Bit Rate: Bit rate refers to the number of bits processed or transmitted per unit of time, typically measured in kilobits per second (kbps) or megabits per second (Mbps). In the context of audio, it represents the amount of data used to encode one second of audio. A higher bit rate generally indicates better audio quality, as more data is allocated to represent the audio signal accurately. It is commonly associated with compressed audio formats like MP3, AAC, or OGG. Bit rate can vary depending on the encoding settings and desired trade-offs between audio quality and file size. Higher bit rates result in larger file sizes.

Visualization Modes

  1. Waveform: Displays the amplitude of the audio signal over time as a continuous waveform.
  2. Spectrogram: Represents the audio frequency spectrum over time using a color-coded intensity plot.
  3. Frequency Bars: Visualizes audio frequency bands as vertical bars with varying heights.
  4. Circular Visualization: Audio-reactive shapes distributed around the center forming a circle.
  5. Time-Frequency Heatmap: Shows the audio spectrum with color-coded cells based on amplitude and frequency.
  6. Audio Reactive Shapes: Various shapes and sizes change with the music's amplitude and frequency.
  7. Fractals: Displays self-replicating geometric patterns that change in response to audio data.
  8. Spectrum Waterfall: A cascading visualization of the audio spectrum over time.
  9. Particle System: Animated particles moving or emitting based on audio data.
  10. Frequency Rings: Divides the canvas into rings, each representing a different frequency range.
  11. 3D Visualization: Three-dimensional shapes that rotate and change with the music.
  12. Kaleidoscope: Mirrored shapes and patterns that change with the music.
  13. Glitch Art: Visual distortions and glitches triggered by audio events.
  14. Motion Trails: Visualizes motion paths of audio-reactive objects over time.
  15. VU Meter: Classic volume unit meter that shows audio level intensity.
  16. Neon Glow: Vibrant neon colors and glows that pulse with the music.
  17. Geometric Patterns: Audio-reactive geometric shapes arranged in intricate patterns.
  18. Audio Fireworks: Firework-like particles that burst on audio events.
  19. Spectrum Flowers: Flowers that bloom and change colors based on audio frequencies.

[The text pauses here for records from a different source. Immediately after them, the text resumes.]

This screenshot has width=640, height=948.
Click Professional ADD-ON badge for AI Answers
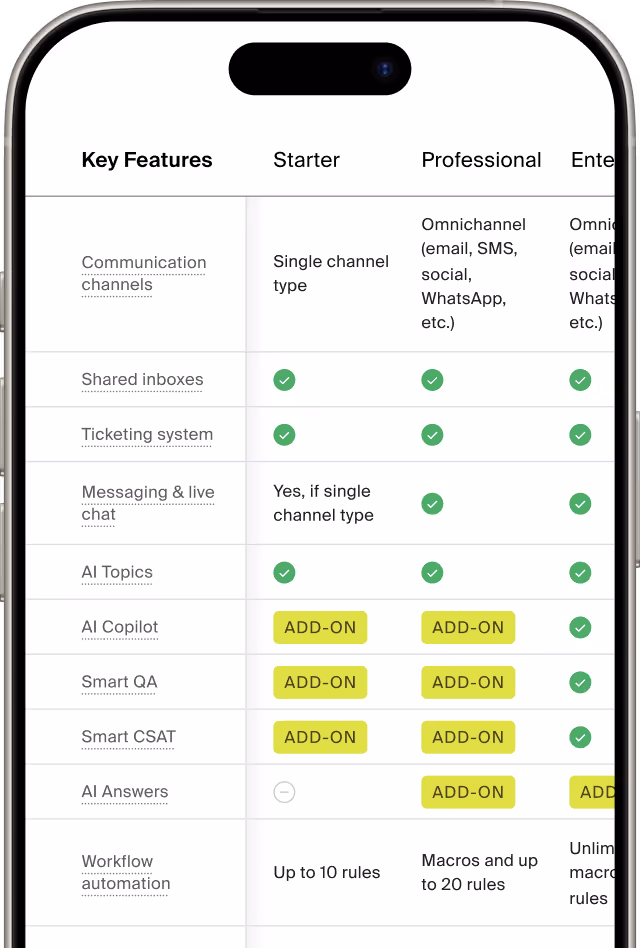coord(468,792)
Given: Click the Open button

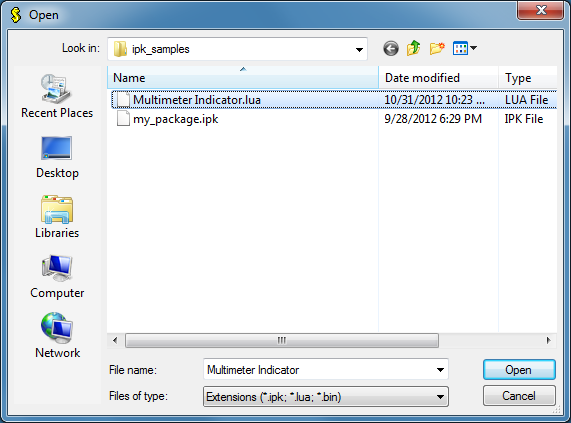Looking at the screenshot, I should (x=519, y=370).
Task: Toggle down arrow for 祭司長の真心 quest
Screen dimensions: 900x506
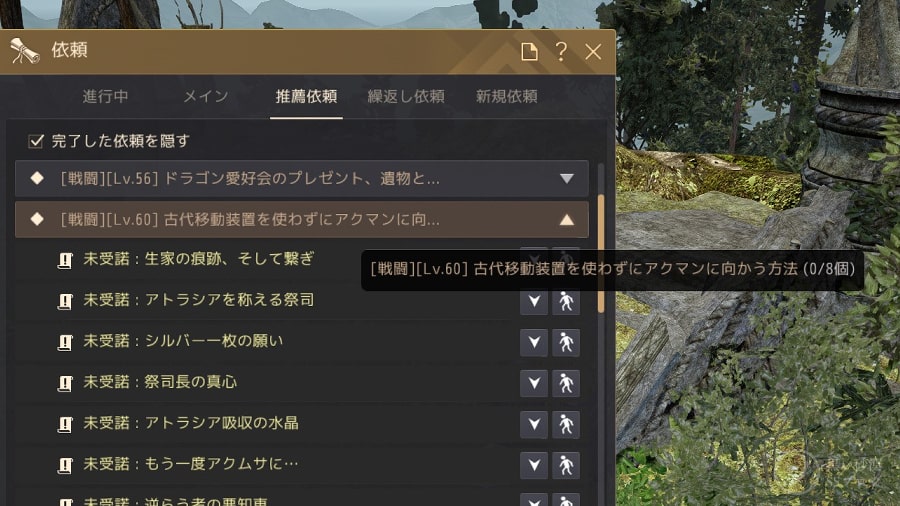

  20. Pixelation: Pixels that change color and size according to audio data.
  21. Audio Tornado: Audio-reactive tornado-like spirals moving across the canvas.

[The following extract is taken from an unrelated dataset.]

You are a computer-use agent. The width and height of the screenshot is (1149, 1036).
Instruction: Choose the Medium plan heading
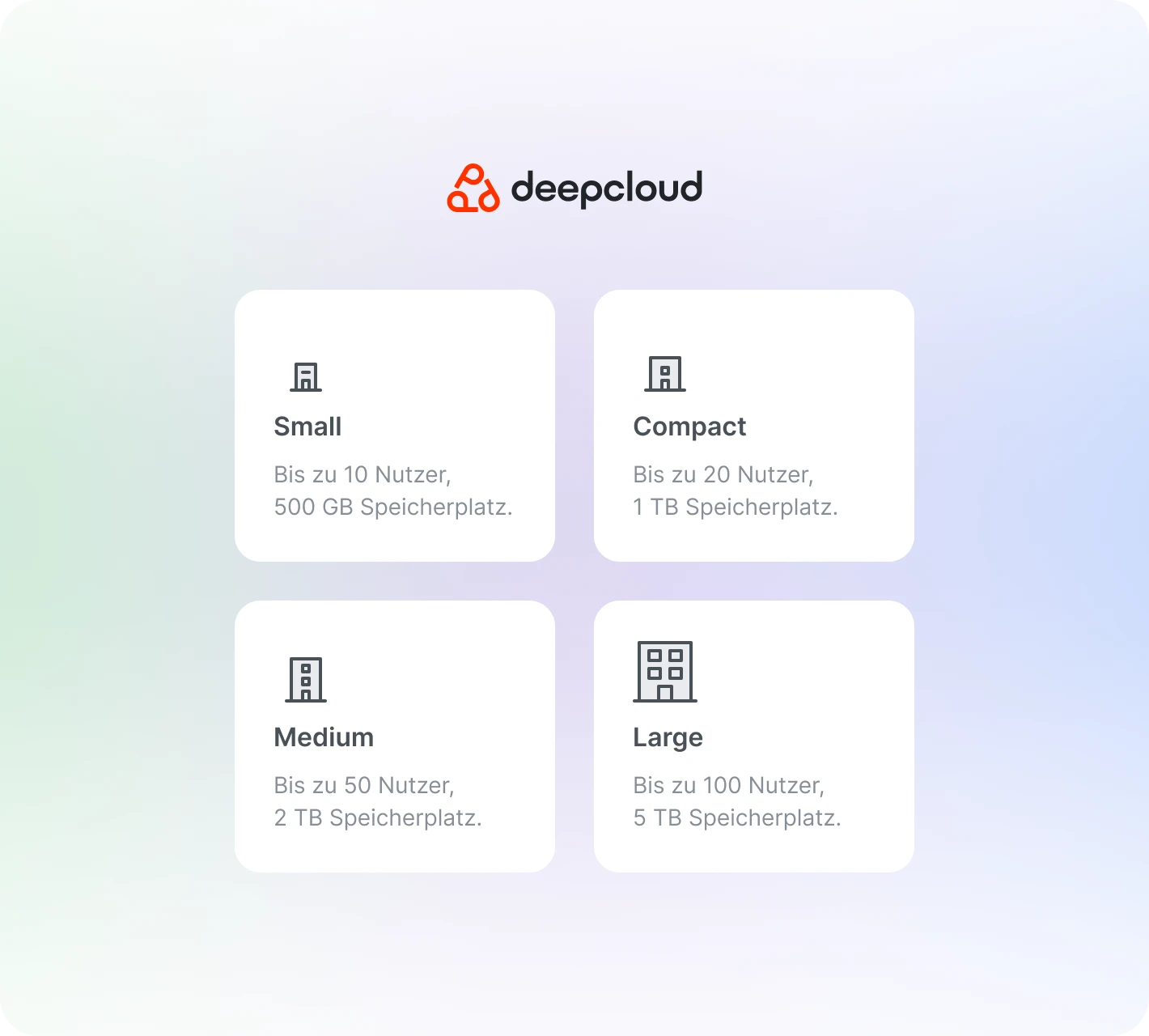[x=324, y=737]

  22. Audio Rain: Raindrops that fall and splash based on audio intensity.
  23. Audio Metronome: Metronome-like visuals pulsing to the beat of the music.
  24. Audio Jellyfish: Jellyfish-like creatures floating and pulsating with audio.

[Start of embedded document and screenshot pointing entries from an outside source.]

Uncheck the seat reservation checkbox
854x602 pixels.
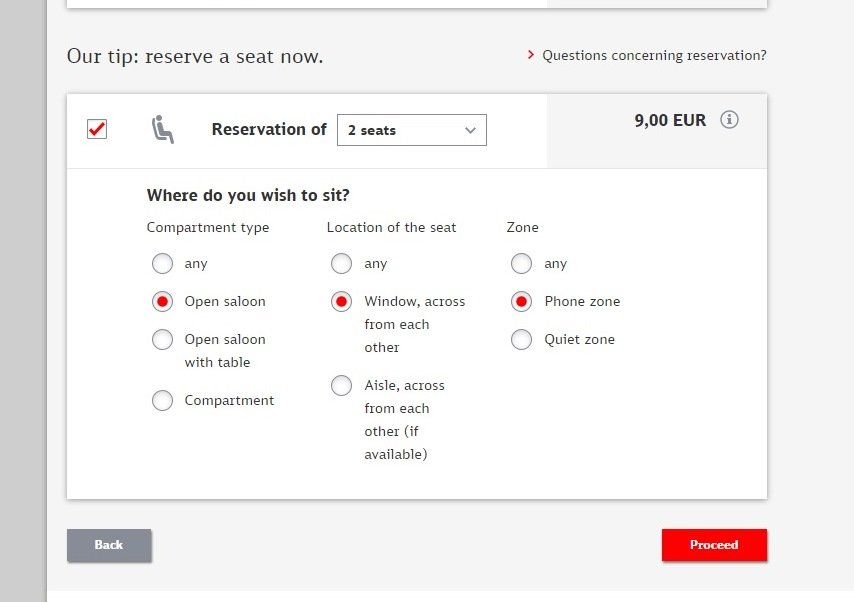pos(97,129)
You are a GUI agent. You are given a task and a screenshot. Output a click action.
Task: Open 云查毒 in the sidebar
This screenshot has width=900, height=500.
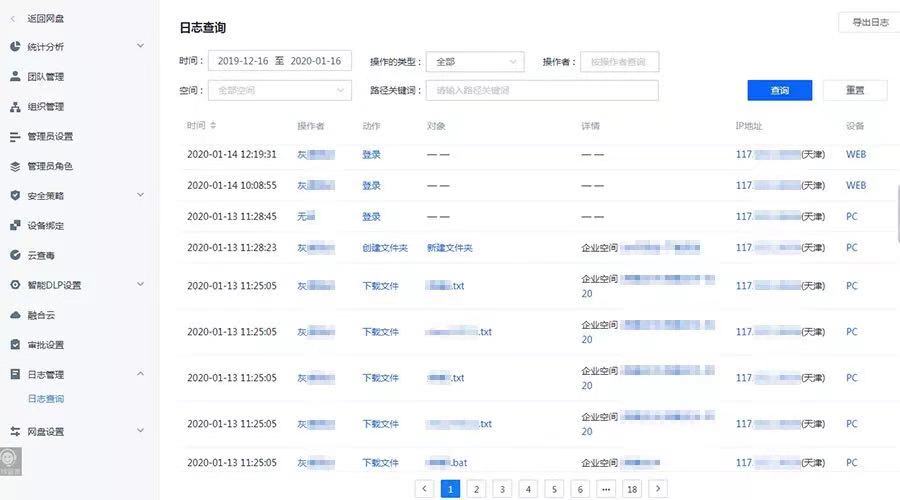(x=40, y=256)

  25. Fractal Tree: Recursive tree-like patterns synced with audio.
  26. Audio Galaxy: Mesmerizing galaxy visualization with audio sync.

Issues & Improvements

  1. Seekbar update 00:00 on pause button press.
  2. Playback control does not affect the seekbar time.
  3. Audio recording while another audio is played (should stop other playing audio while recording).
  4. Equalizer effect not noticeable.
  5. Improve error handling for invalid audio file formats and empty files during the upload process.
  6. Add user authentication and authorization for managing audio files and access control to certain visualizations.
  7. Implement database integration to store and manage user uploaded audio files and associated metadata.
  8. Enhance the UI/UX with better design, responsiveness, and interactive features.
  9. Optimize the audio processing and visualization algorithms to improve performance.
  10. Add support for more audio formats and provide options for users to choose their preferred audio format for download.